Good examples are artichokes, leeks, onions, and garlic, which all contain high levels of inulin (a prebiotic fiber). However, some vegetables like lettuce have little fiber or nutrient value. To help, take a look at our list of the healthiest vegetables, ranked by nutritionists.
Don't skimp on the garlic. When digested, garlic contains components that can help promote the growth of good bacteria.
According to Johns Hopkins Medicine, bananas are a low-fructose, fiber-rich fruit that contain inulin, which stimulates good bacteria growth in the gut.
Opt for whole grains since they are packed with fiber, which we know helps keeps things moving in the gut. It can also lower cholesterol and reduce chronic inflammation, according to Harvard Health Publishing.

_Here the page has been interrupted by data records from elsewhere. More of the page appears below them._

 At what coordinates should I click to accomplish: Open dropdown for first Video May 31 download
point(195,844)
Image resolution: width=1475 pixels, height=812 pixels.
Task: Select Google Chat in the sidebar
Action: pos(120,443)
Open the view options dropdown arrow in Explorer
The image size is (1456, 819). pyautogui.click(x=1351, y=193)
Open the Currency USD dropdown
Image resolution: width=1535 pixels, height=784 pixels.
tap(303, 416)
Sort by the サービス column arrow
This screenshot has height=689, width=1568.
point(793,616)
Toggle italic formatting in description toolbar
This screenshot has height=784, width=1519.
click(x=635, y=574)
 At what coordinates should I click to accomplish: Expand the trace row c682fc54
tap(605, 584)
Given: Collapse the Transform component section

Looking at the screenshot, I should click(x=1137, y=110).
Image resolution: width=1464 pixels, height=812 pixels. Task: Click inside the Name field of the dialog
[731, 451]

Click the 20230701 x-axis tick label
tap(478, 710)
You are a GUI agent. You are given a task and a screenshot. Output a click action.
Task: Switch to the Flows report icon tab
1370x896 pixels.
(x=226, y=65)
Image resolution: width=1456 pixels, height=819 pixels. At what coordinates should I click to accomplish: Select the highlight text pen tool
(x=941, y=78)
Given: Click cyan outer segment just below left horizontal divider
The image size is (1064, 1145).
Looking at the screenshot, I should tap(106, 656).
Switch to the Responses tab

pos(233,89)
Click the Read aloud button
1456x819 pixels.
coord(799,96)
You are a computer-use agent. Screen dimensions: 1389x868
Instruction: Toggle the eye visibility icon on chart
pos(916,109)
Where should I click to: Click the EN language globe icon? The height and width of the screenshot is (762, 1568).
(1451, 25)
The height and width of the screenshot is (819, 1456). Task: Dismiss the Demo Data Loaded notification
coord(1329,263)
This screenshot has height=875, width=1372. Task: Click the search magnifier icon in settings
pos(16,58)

Like bananas, dandelion greens are a good source of inulin. Inulin serves as a prebiotic, helping support the production of good bacteria.
What to Avoid
You want to avoid any foods with added sugars and trans fat, as they can disrupt the gut ecosystem and give bad bacteria the fuel they need to replicate. This is especially true for artificial sweeteners like aspartame, sucralose, and saccharin.